• _Work to complete_
Transcribe the records below in their entirety, and leave out each image.

===== Information shown

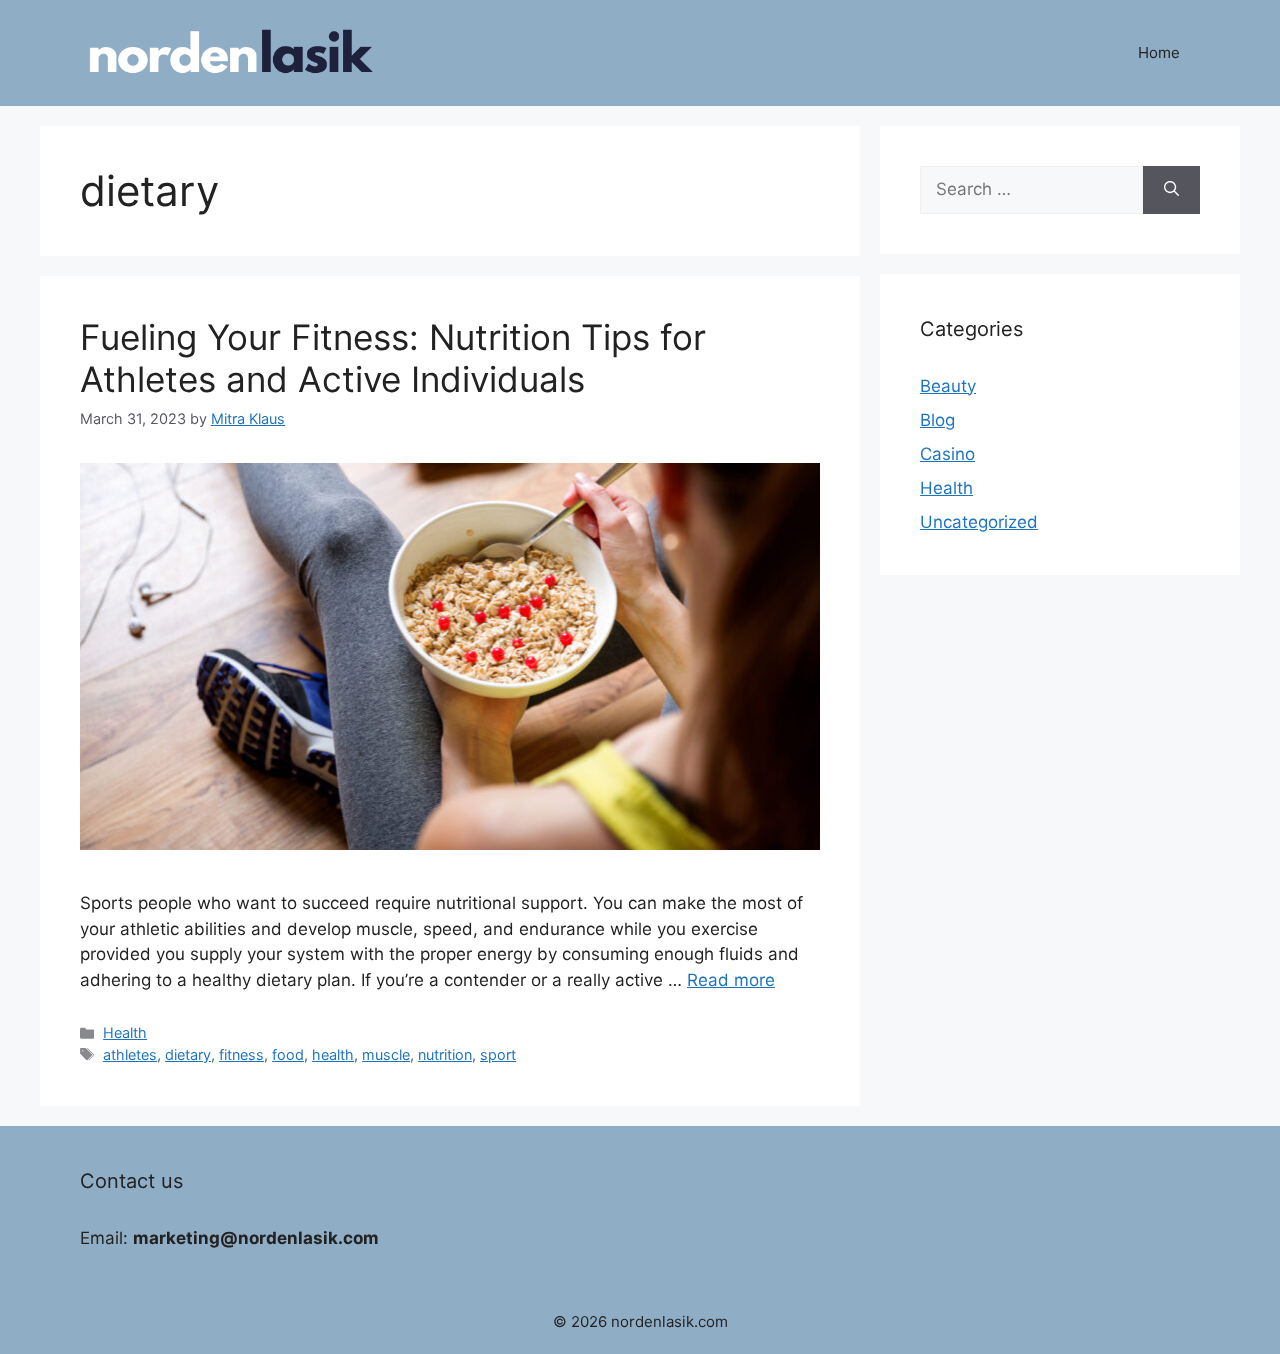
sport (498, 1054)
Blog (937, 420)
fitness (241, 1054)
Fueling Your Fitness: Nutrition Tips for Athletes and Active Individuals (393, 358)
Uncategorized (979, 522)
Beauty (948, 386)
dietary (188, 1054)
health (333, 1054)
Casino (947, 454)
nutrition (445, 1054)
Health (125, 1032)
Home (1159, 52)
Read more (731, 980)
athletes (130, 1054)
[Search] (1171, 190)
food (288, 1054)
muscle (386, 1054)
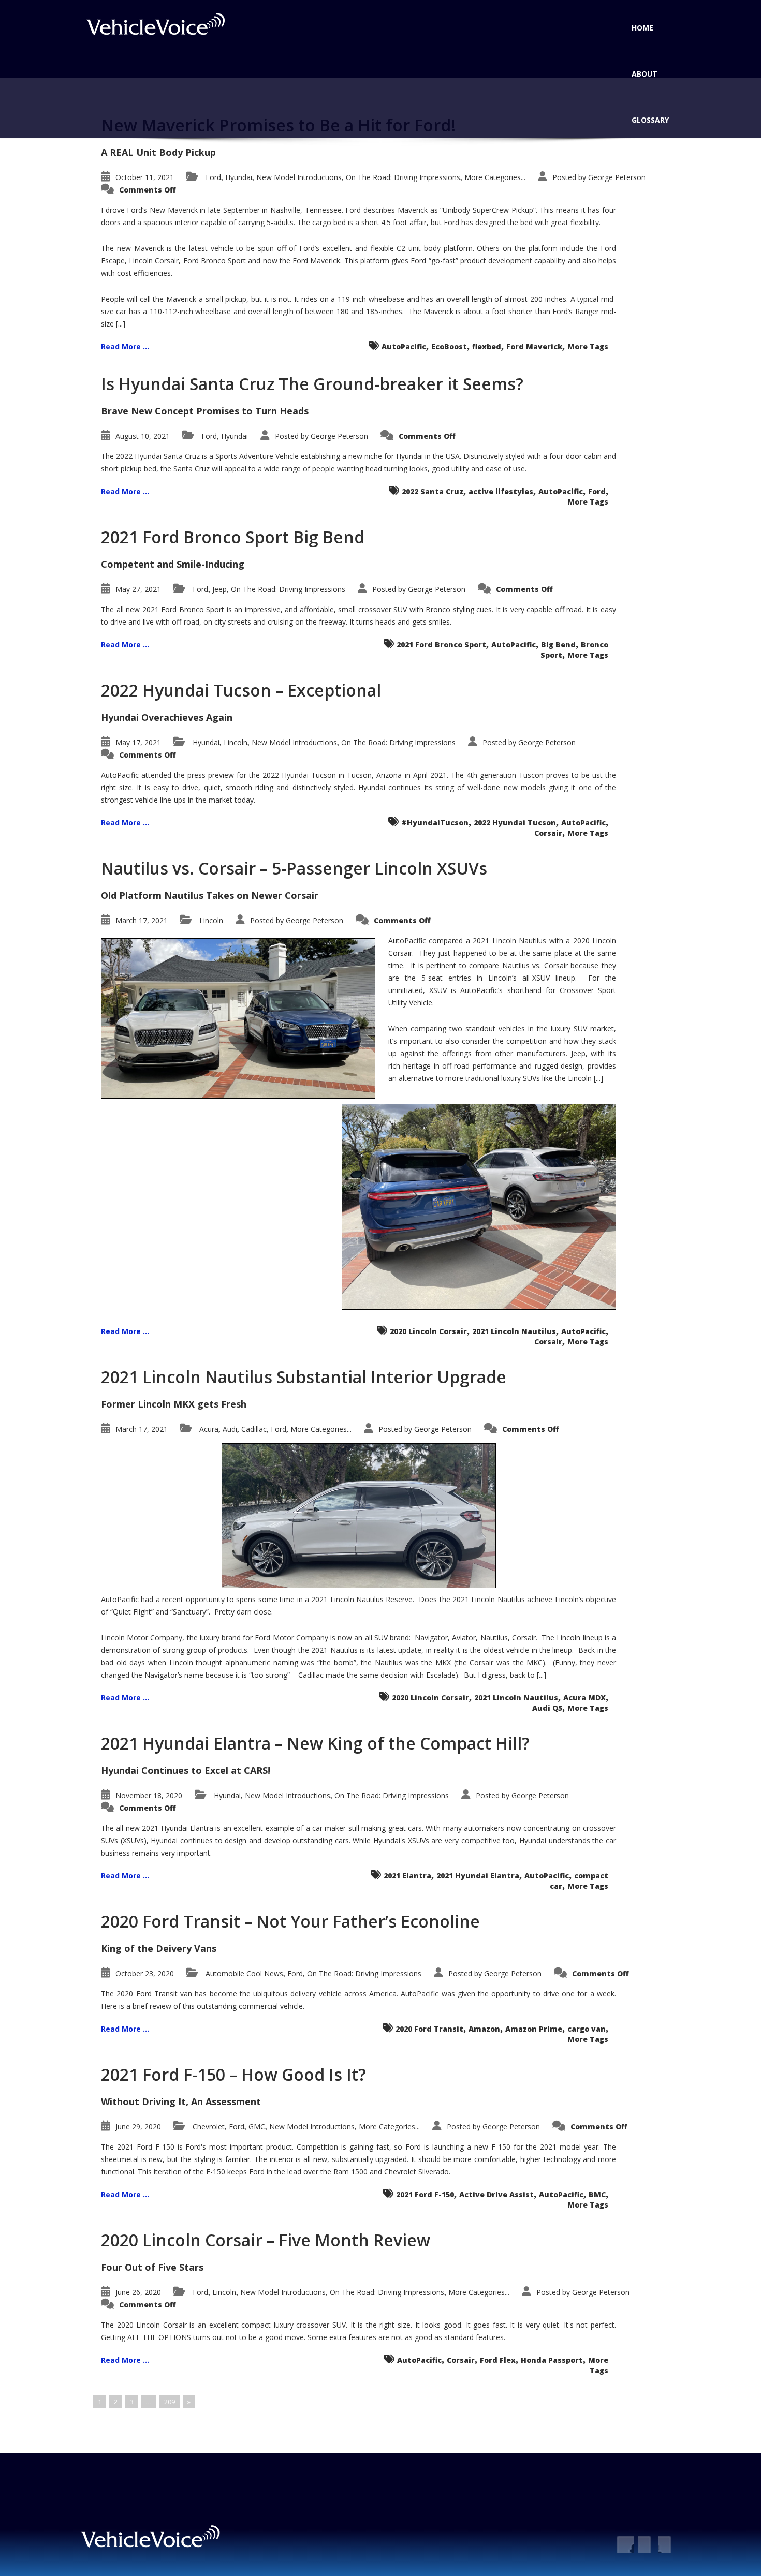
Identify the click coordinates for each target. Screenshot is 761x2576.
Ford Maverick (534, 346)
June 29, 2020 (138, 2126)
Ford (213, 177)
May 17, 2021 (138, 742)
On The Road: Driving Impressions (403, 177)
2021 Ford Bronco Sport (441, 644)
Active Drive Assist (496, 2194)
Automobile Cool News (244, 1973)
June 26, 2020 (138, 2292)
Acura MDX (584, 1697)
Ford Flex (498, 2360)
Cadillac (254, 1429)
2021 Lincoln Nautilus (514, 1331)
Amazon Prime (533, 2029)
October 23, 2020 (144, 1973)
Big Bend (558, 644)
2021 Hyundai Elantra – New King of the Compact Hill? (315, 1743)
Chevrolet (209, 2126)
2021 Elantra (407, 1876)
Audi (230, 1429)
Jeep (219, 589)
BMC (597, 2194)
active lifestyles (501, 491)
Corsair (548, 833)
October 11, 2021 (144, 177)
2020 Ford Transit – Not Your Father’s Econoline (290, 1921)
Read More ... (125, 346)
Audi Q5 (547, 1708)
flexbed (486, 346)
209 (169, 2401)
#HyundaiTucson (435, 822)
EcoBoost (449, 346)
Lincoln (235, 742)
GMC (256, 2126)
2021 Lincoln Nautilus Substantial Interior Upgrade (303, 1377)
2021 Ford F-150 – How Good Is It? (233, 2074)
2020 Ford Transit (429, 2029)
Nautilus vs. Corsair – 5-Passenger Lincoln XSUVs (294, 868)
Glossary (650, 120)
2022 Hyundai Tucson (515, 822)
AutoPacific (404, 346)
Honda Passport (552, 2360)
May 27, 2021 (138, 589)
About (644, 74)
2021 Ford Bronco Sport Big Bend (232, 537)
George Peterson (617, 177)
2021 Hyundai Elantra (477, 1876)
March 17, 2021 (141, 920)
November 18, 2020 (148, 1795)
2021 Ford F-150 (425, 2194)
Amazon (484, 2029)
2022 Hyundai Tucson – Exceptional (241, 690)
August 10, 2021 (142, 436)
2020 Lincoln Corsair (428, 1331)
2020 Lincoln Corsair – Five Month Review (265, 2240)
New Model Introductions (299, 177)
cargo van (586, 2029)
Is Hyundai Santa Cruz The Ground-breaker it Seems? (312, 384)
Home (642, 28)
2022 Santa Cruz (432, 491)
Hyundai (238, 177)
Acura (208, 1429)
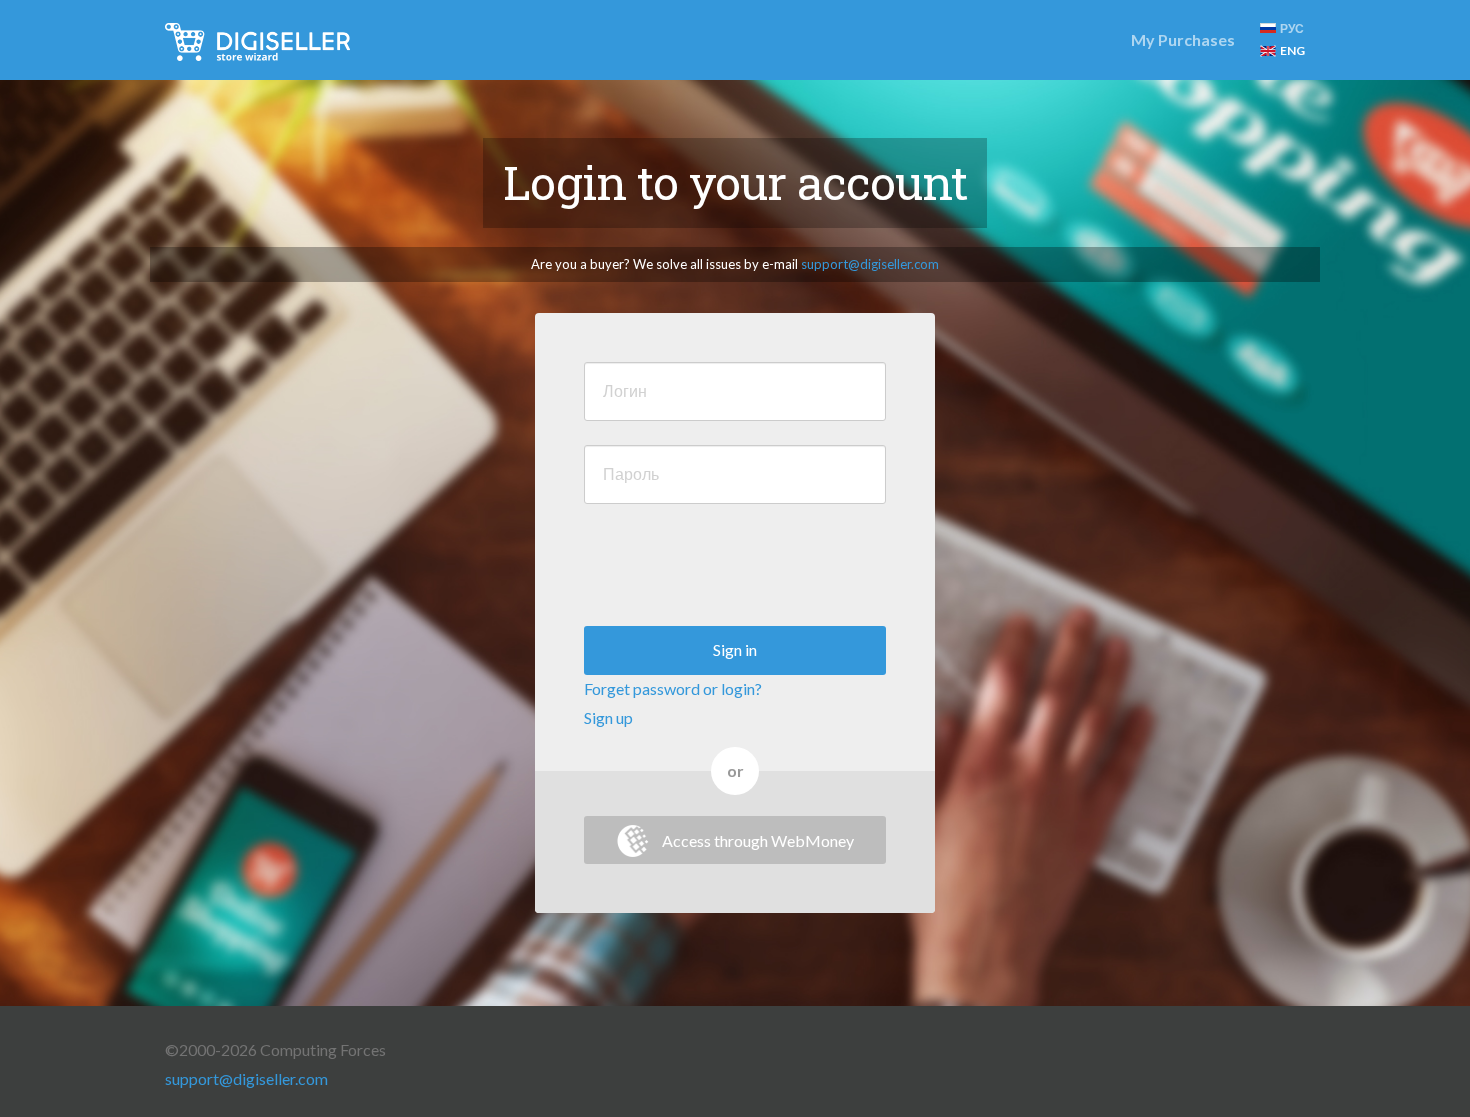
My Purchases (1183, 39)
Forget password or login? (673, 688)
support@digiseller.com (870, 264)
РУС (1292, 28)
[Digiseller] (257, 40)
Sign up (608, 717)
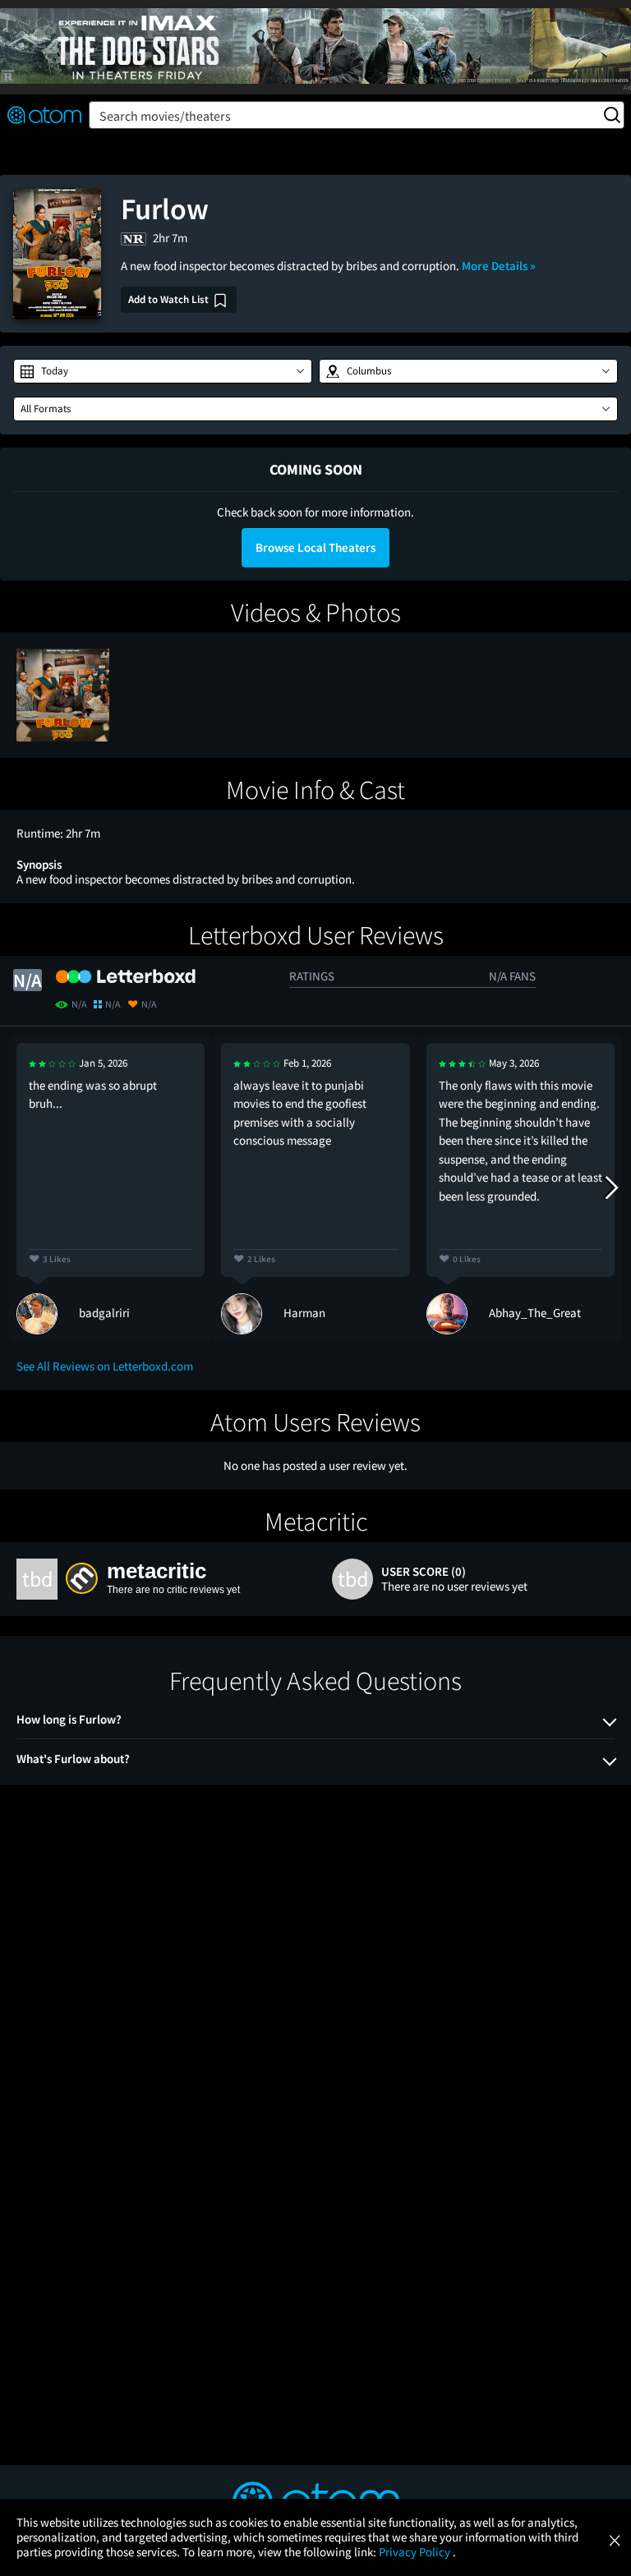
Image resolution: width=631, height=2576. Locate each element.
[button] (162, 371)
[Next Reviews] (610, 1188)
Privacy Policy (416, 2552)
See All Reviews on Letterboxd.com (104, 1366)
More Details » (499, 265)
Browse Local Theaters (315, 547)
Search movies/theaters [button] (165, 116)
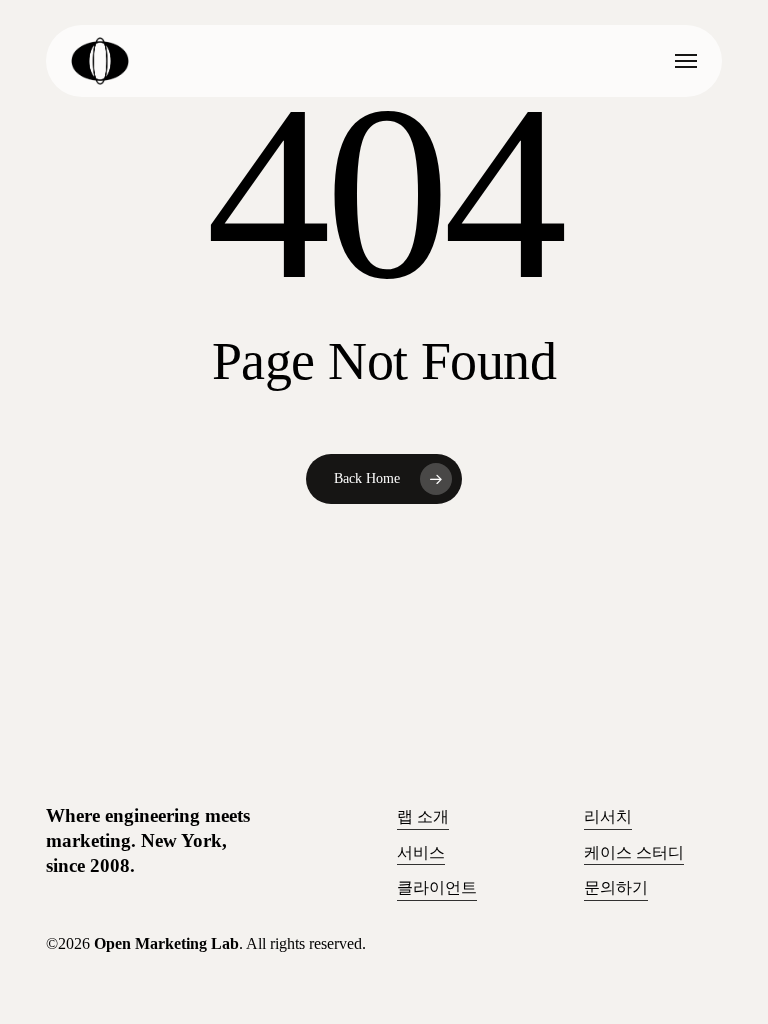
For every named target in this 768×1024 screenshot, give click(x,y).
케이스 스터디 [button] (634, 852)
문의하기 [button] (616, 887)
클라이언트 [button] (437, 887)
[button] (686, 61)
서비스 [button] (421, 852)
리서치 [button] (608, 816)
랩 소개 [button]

==========

• _Answer space_
sport (498, 1054)
Blog (937, 420)
fitness (241, 1054)
Fueling Your Fitness: Nutrition Tips for Athletes and Active Individuals (393, 358)
Uncategorized (979, 522)
Beauty (948, 386)
dietary (188, 1054)
health (333, 1054)
Casino (947, 454)
nutrition (445, 1054)
Health (125, 1032)
Home (1159, 52)
Read more (731, 980)
athletes (130, 1054)
[Search] (1171, 190)
food (288, 1054)
muscle (386, 1054)
Identify the click coordinates for each target. Screenshot is 761x2576.
Ford Maverick (534, 346)
June 29, 2020 (138, 2126)
Ford (213, 177)
May 17, 2021 (138, 742)
On The Road: Driving Impressions (403, 177)
2021 Ford Bronco Sport (441, 644)
Active Drive Assist (496, 2194)
Automobile Cool News (244, 1973)
June 26, 2020 (138, 2292)
Acura MDX (584, 1697)
Ford Flex (498, 2360)
Cadillac (254, 1429)
2021 Lincoln Nautilus (514, 1331)
Amazon Prime (533, 2029)
October 23, 2020 (144, 1973)
Big Bend (558, 644)
2021 Hyundai Elantra – New King of the Compact Hill? (315, 1743)
Chevrolet (209, 2126)
2021 Elantra (407, 1876)
Audi (230, 1429)
Jeep (219, 589)
BMC (597, 2194)
active lifestyles (501, 491)
Corsair (548, 833)
October 11, 2021 (144, 177)
2020 Ford Transit – Not Your Father’s Econoline (290, 1921)
Read More ... (125, 346)
Audi Q5 (547, 1708)
flexbed (486, 346)
209 (169, 2401)
#HyundaiTucson (435, 822)
EcoBoost (449, 346)
Lincoln (235, 742)
GMC (256, 2126)
2021 Lincoln Nautilus Substantial Interior Upgrade (303, 1377)
2021 Ford F-150 – How Good Is It? (233, 2074)
2020 Ford Transit (429, 2029)
Nautilus vs. Corsair – 5-Passenger Lincoln XSUVs (294, 868)
Glossary (650, 120)
2022 Hyundai Tucson (515, 822)
AutoPacific (404, 346)
Honda Passport (552, 2360)
May 27, 2021 (138, 589)
About (644, 74)
2021 Ford Bronco Sport Big Bend (232, 537)
George Peterson (617, 177)
2021 Hyundai Elantra (477, 1876)
March 17, 2021 (141, 920)
November 18, 2020 (148, 1795)
2021 Ford F-150 (425, 2194)
Amazon (484, 2029)
2022 Hyundai Tucson – Exceptional (241, 690)
August 10, 2021 (142, 436)
2020 Lincoln Corsair (428, 1331)
2020 Lincoln Corsair – Five Month Review (265, 2240)
New Model Introductions (299, 177)
cargo van (586, 2029)
Is Hyundai Santa Cruz The Ground-breaker it Seems? (312, 384)
Home (642, 28)
2022 Santa Cruz (432, 491)
Hyundai (238, 177)
Acura (208, 1429)
My Purchases (1183, 39)
Forget password or login? (673, 688)
support@digiseller.com (870, 264)
РУС (1292, 28)
[Digiseller] (257, 40)
Sign up (608, 717)
Image resolution: width=631, height=2576. Locate each element.
[button] (162, 371)
[Next Reviews] (610, 1188)
Privacy Policy (416, 2552)
See All Reviews on Letterboxd.com (104, 1366)
More Details » (499, 265)
Browse Local Theaters (315, 547)
Search movies/theaters [button] (165, 116)
For every named target in this 768×1024 screenshot, give click(x,y).
케이스 스터디 [button] (634, 852)
문의하기 [button] (616, 887)
클라이언트 [button] (437, 887)
[button] (686, 61)
서비스 [button] (421, 852)
리서치 [button] (608, 816)
랩 소개 [button]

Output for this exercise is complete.